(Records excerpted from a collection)
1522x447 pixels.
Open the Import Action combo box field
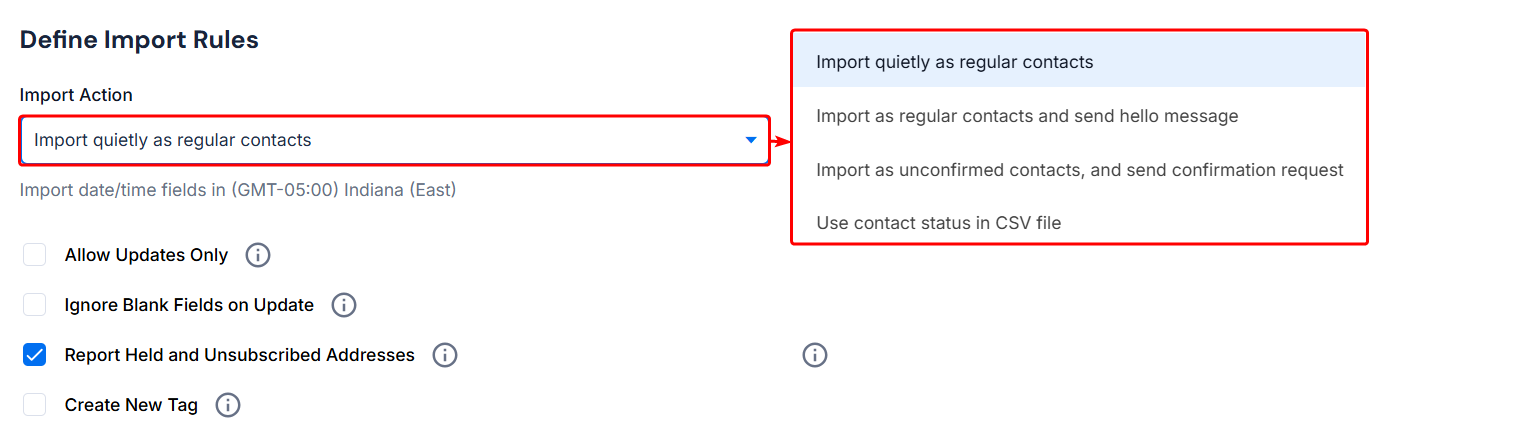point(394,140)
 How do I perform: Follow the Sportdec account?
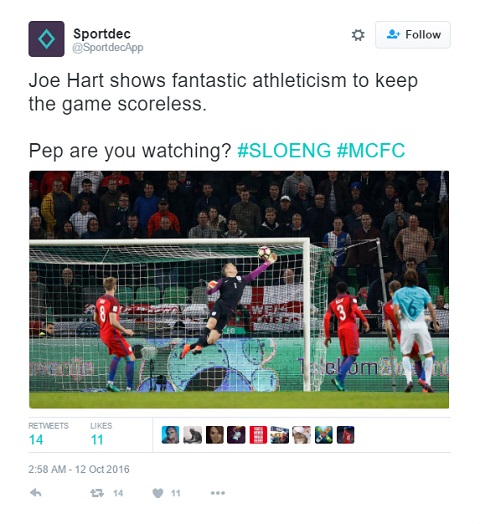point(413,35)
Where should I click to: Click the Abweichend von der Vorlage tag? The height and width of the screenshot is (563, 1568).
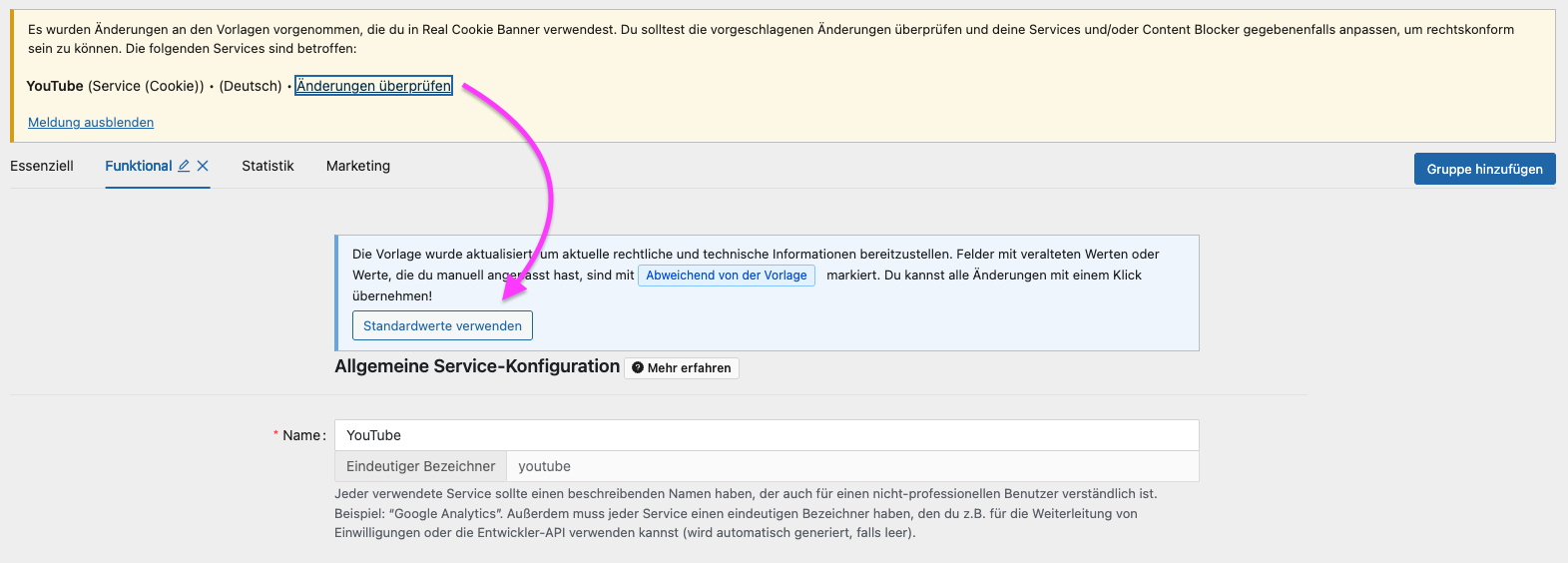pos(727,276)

**What you need to do**
Word for word, write out each line of the records, but leave the pictures behind.

**Result**
1522x447 pixels.
Open the Import Action combo box field
point(394,140)
 How do I perform: Follow the Sportdec account?
point(413,35)
Where should I click to: Click the Abweichend von der Vorlage tag? The height and width of the screenshot is (563, 1568).
pos(727,276)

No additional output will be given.